──────── Supplied material ────────

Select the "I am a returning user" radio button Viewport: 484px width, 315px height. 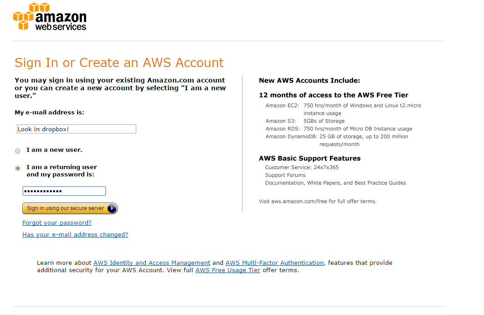(18, 168)
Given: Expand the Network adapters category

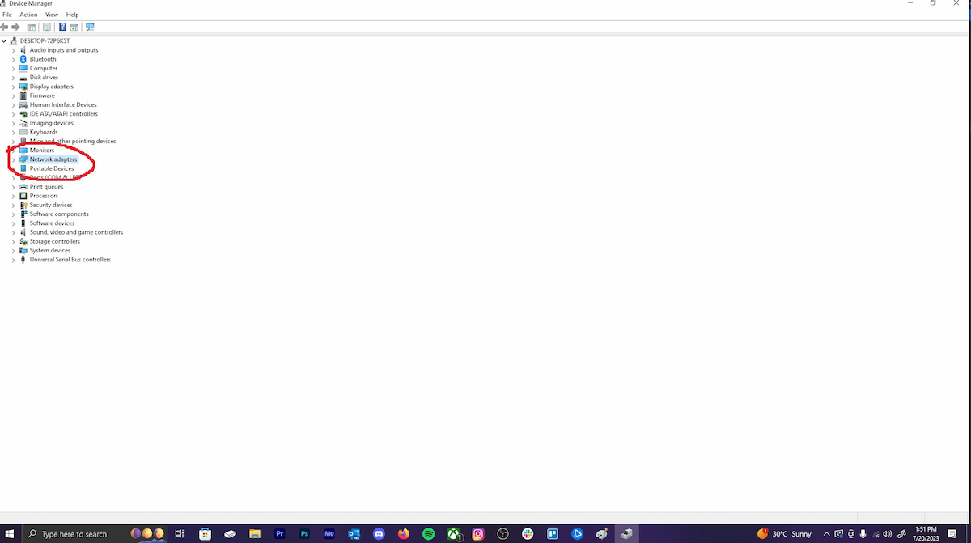Looking at the screenshot, I should coord(14,159).
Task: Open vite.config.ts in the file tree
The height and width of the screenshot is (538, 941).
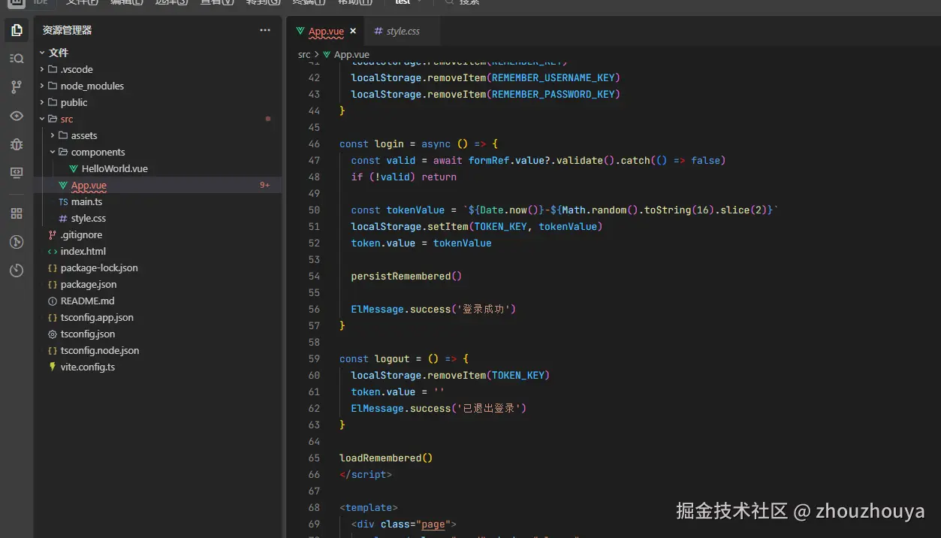Action: 87,367
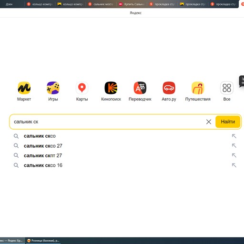The height and width of the screenshot is (244, 244).
Task: Launch the Карты map pin icon
Action: point(82,88)
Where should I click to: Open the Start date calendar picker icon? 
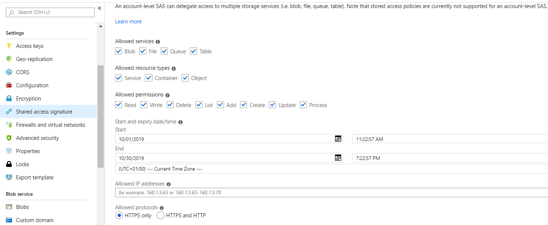(x=338, y=139)
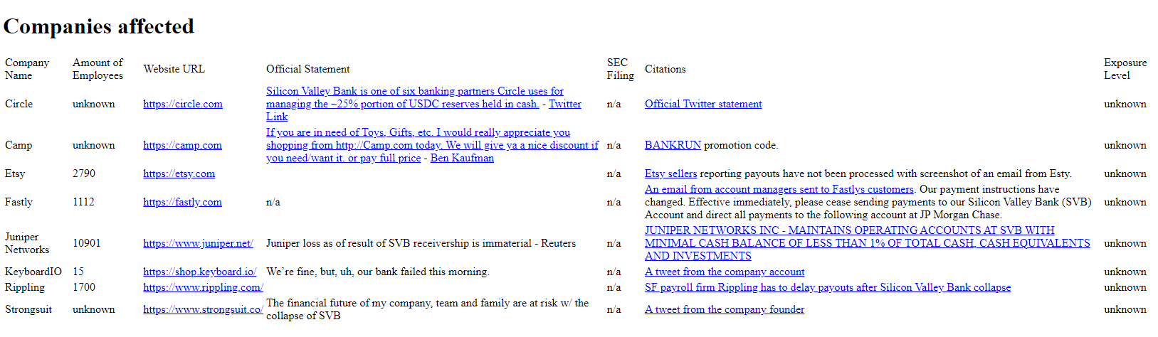Open Official Twitter statement citation
The width and height of the screenshot is (1158, 337).
click(702, 104)
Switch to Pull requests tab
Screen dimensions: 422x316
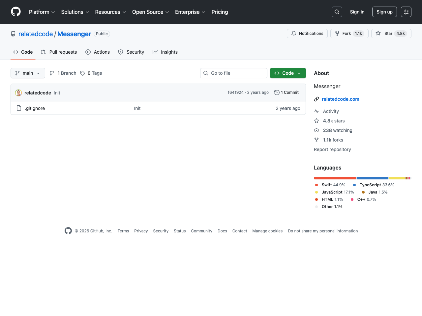(59, 52)
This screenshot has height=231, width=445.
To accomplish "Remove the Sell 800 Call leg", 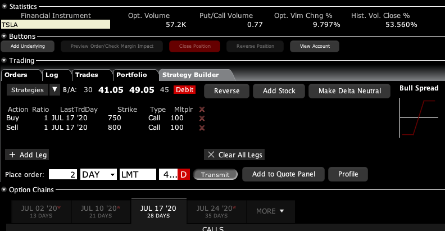I will pyautogui.click(x=202, y=128).
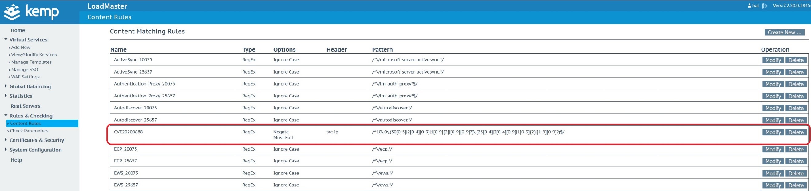Select the Content Rules sidebar item

click(25, 123)
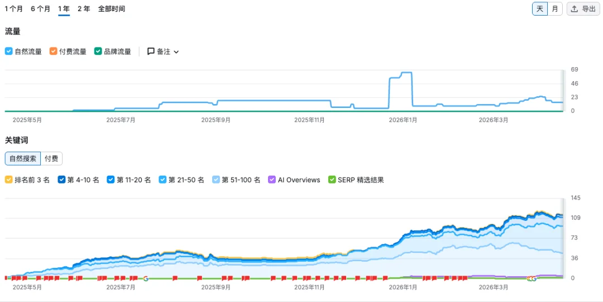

────────

Exercise requirements: Repeat exactly, and only, the entries from the line with "The height and width of the screenshot is (538, 941)." through the line with "This screenshot has height=231, width=445.". Pictures are skipped.

Answer space:
The height and width of the screenshot is (538, 941).
Action: 87,367
The height and width of the screenshot is (244, 244).
Task: Launch the Карты map pin icon
Action: point(82,88)
Where should I click to: Open the Start date calendar picker icon? 
(x=338, y=139)
Open Official Twitter statement citation
The width and height of the screenshot is (1158, 337).
click(702, 104)
Switch to Pull requests tab
Screen dimensions: 422x316
(59, 52)
This screenshot has height=231, width=445.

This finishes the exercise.